• _HOW TO COMPLETE THIS TASK_: Could you return every line of the records below that contains the word "Holder"?
──────────
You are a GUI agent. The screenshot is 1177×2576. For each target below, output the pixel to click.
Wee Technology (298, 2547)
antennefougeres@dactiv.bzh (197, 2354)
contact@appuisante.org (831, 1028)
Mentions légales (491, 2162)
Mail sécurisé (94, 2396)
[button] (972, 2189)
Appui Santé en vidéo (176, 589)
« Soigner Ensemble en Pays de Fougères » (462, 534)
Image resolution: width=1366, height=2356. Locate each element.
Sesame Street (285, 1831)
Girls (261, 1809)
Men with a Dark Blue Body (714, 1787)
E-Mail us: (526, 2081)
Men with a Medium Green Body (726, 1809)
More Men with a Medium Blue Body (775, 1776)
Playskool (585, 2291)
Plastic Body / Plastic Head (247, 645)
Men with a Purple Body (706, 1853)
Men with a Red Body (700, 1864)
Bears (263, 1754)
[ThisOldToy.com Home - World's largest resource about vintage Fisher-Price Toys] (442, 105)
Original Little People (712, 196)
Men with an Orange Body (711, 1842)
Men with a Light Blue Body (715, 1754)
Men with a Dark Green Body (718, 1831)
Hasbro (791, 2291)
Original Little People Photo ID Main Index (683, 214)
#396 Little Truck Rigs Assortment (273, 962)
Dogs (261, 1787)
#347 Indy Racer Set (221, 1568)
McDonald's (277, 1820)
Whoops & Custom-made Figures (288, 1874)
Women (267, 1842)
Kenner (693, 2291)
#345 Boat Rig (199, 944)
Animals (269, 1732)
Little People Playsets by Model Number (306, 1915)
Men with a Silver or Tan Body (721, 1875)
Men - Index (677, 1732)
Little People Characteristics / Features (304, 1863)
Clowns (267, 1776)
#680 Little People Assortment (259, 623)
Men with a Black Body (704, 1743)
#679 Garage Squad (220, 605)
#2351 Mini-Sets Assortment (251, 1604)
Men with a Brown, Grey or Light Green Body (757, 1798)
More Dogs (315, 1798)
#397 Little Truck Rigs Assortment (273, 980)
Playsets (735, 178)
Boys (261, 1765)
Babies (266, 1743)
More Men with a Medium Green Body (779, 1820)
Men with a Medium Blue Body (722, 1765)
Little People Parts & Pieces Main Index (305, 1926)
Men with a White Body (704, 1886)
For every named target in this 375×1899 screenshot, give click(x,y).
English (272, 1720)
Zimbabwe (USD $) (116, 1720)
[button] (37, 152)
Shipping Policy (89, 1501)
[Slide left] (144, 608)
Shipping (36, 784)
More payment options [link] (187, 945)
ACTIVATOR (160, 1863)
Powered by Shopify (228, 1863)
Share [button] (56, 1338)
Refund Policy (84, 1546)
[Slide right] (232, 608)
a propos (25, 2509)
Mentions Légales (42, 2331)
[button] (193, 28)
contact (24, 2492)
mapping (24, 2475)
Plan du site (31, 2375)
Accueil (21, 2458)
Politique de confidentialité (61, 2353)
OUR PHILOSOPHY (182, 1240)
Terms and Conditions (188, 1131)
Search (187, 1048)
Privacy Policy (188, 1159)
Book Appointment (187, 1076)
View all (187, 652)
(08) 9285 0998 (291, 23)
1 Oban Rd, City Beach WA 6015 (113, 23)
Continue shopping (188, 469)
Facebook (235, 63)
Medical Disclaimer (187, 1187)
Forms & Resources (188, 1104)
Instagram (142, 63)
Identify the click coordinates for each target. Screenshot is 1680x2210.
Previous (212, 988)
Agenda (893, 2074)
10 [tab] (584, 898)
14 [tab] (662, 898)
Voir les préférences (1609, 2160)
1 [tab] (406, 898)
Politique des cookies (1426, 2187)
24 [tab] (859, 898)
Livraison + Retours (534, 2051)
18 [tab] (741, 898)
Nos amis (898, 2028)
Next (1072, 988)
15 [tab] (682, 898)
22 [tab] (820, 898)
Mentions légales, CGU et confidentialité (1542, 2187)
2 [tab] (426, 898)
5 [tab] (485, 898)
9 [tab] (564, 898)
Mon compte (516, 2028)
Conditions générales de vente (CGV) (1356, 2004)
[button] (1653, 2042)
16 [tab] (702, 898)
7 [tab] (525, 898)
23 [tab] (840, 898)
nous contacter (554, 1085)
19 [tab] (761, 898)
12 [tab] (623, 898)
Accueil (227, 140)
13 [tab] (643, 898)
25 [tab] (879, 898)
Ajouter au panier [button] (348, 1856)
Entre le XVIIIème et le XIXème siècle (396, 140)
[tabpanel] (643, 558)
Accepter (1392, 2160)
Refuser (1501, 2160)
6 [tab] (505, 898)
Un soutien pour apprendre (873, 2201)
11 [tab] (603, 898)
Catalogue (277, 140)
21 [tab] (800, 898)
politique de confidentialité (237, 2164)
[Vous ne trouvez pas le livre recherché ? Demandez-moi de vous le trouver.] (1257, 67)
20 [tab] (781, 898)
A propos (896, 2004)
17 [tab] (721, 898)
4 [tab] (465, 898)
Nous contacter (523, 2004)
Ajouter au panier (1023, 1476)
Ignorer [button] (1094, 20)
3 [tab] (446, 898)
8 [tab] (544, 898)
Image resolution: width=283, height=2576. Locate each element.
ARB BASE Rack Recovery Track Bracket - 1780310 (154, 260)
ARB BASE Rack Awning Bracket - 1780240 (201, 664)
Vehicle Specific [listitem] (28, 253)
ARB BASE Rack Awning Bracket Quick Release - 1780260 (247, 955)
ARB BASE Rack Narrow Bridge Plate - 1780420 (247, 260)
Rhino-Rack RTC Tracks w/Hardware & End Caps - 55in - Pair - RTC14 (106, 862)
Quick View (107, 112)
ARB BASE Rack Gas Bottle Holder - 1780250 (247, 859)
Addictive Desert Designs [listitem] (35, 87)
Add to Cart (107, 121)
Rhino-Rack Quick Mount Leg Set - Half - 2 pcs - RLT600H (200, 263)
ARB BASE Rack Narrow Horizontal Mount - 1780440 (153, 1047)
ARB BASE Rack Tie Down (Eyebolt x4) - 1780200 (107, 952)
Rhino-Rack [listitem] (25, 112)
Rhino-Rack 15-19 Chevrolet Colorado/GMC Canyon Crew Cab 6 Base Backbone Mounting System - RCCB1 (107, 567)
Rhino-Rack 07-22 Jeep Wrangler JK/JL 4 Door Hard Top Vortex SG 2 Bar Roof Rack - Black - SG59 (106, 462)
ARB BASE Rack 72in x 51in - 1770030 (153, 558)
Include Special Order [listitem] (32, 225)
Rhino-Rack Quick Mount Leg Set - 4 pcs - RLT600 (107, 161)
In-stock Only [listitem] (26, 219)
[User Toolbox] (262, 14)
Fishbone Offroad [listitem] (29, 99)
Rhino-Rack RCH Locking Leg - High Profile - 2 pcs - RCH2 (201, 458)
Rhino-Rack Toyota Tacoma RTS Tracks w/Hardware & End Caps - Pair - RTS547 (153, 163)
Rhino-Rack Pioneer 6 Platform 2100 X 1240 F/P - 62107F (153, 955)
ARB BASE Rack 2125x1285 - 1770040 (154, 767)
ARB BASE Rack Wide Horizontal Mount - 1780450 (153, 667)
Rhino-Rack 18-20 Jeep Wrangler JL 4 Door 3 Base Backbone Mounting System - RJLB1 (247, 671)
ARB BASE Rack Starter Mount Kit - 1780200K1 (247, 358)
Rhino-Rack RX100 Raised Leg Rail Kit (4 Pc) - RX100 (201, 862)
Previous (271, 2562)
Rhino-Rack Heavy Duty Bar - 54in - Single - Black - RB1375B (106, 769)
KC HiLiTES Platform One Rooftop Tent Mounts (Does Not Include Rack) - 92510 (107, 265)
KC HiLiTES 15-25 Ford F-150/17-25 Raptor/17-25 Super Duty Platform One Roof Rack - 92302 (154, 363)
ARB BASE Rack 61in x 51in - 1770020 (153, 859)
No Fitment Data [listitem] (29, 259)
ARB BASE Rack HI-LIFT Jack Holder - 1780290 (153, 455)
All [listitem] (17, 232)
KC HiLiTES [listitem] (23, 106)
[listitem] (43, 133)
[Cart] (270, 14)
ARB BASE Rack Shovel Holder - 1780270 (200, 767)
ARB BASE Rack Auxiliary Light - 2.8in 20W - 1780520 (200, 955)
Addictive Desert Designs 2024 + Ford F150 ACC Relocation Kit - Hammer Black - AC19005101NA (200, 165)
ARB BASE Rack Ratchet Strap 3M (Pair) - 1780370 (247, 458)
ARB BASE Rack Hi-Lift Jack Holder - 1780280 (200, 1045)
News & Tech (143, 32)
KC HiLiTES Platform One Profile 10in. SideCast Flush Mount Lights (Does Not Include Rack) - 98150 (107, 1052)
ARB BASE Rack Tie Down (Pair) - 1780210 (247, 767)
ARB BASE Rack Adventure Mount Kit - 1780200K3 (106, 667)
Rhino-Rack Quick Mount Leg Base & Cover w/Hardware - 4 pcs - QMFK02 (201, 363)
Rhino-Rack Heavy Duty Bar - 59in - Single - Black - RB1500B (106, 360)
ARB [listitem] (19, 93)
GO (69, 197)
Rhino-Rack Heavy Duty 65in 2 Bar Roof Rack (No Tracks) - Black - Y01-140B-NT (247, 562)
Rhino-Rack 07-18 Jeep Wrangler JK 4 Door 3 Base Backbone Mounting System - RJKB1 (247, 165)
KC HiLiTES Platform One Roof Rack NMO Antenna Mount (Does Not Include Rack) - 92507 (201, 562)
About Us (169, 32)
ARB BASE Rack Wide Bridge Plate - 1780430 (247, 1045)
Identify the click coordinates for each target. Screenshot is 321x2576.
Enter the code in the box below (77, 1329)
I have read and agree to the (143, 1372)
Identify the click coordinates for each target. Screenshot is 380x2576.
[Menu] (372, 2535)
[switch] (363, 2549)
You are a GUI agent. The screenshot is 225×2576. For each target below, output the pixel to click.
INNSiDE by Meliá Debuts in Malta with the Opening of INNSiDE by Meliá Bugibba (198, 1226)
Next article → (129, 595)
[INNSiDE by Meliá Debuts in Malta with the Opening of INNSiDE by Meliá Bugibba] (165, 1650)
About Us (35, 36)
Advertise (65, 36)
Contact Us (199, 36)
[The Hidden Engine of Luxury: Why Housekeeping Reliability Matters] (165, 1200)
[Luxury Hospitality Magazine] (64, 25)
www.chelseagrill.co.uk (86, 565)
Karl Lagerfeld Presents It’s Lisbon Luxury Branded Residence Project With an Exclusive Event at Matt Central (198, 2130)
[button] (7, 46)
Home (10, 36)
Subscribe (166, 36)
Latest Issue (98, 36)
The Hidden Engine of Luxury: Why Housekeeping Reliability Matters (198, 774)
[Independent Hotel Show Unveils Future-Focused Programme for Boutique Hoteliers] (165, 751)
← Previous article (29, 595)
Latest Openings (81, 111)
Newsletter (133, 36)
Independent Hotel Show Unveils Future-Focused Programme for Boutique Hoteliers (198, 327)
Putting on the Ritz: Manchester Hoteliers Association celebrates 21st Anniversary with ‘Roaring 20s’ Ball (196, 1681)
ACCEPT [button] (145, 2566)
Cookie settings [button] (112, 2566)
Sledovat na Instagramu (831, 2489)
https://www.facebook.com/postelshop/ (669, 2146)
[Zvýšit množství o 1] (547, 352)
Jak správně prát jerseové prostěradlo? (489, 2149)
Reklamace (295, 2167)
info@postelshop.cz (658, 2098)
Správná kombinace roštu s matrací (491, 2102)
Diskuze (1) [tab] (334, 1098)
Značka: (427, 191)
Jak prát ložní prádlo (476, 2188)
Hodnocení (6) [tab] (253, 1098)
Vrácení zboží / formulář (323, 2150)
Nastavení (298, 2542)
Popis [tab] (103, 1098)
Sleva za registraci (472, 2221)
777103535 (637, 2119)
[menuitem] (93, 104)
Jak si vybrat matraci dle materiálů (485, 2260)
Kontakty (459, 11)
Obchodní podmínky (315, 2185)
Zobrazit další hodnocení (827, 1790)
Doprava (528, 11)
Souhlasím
──────────
• _WORKED SOLUTION_:
ARB BASE Rack Gas Bottle Holder - 1780250 (247, 859)
ARB BASE Rack HI-LIFT Jack Holder - 1780290 (153, 455)
ARB BASE Rack Shovel Holder - 1780270 (200, 767)
ARB BASE Rack Hi-Lift Jack Holder - 1780280 (200, 1045)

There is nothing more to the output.